Fome: o limite da sobrevivência

Em Santo Amaro, pessoas se aglomeram na busca de marmitas. Para muitos, a única refeição do dia em meio à pandemia

A ‘Fila da marmita’ na Praça Floriano Peixoto, zona Sul de São Paulo, tem aumentado a cada semana (fotos: Cláudia Pereira)

Primeiro dia do mês de fevereiro, Praça Floriano Peixoto, zona Sul de São Paulo. Às 8h40, a senhora Maria Lucy Menezes, 74 anos, segurava em suas mãos uma sacola vazia e a ficha de nº 410. Era a primeira vez que ela estava na fila para receber as  marmitas ali entregues. Por indicação de uma amiga, acordou cedo para conseguir um bom lugar na fila e garantir ao menos uma marmita. Pretendia levar duas, mas não conseguiu. Foi obrigada a enfrentar mais uma fila para comprar duas refeições no Bom Prato (programa social do governo do estado), que fica relativamente próximo à praça. Assim, conseguiu levar três refeições para casa e dividir com mais quatro pessoas, entre elas, uma criança de 5 anos.

Instruções a seguir: No trecho, qual era o número da ficha que a senhora Maria Lucy Menezes tinha nas mãos às 8h40? A listagem não tem relação com o trecho.

Listagem fornecida:
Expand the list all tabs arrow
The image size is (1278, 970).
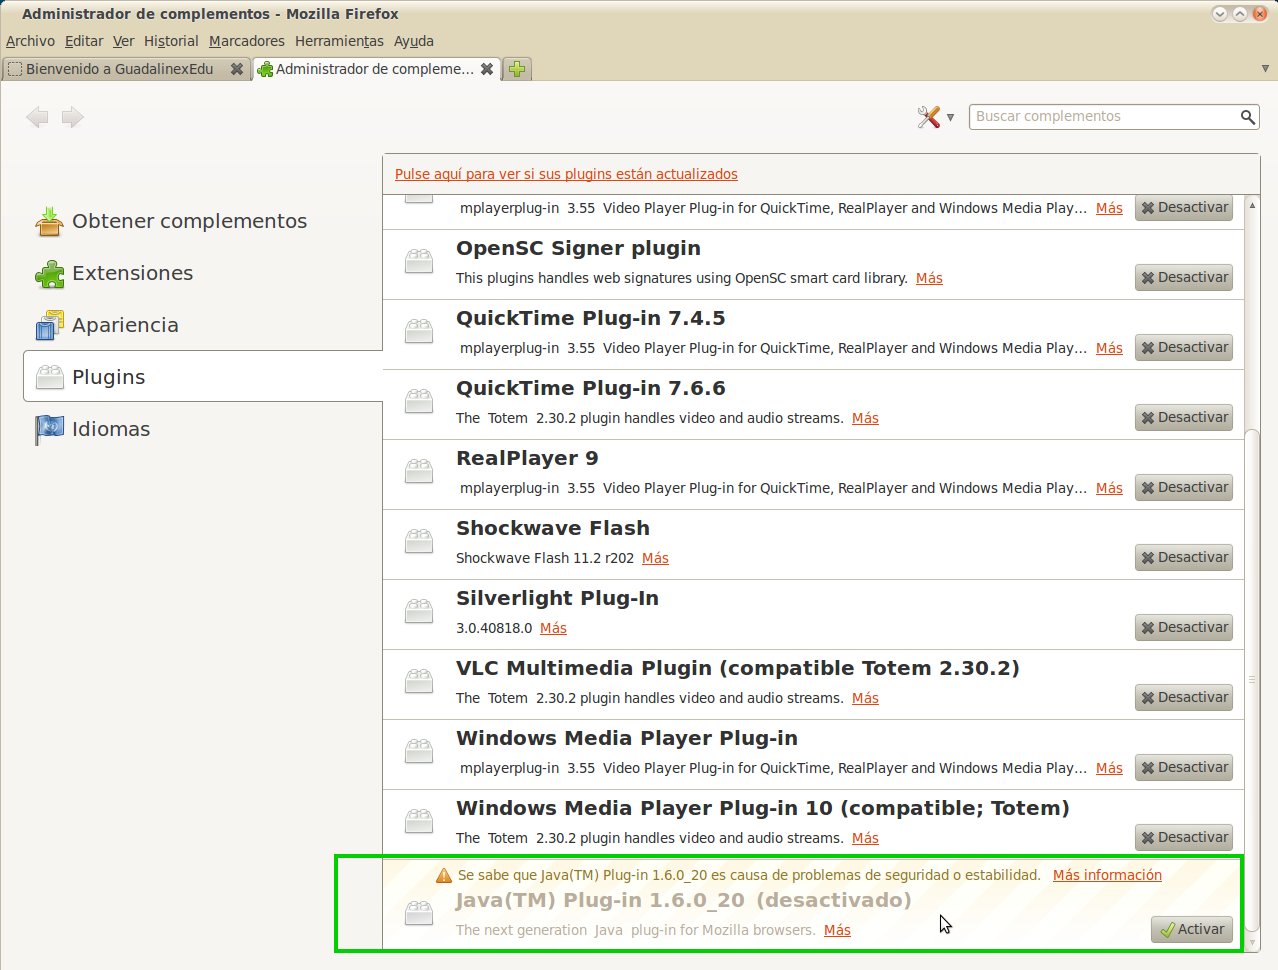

...

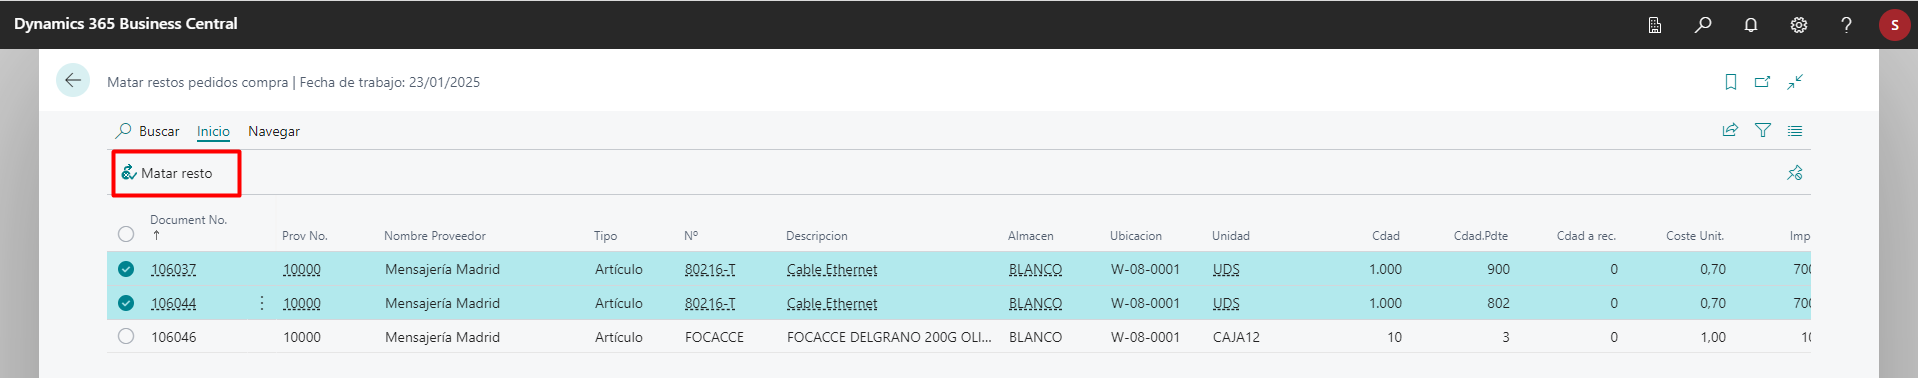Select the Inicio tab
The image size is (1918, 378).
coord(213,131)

* * *

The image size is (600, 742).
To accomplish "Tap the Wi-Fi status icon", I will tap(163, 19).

Solução: A ficha de nº 410.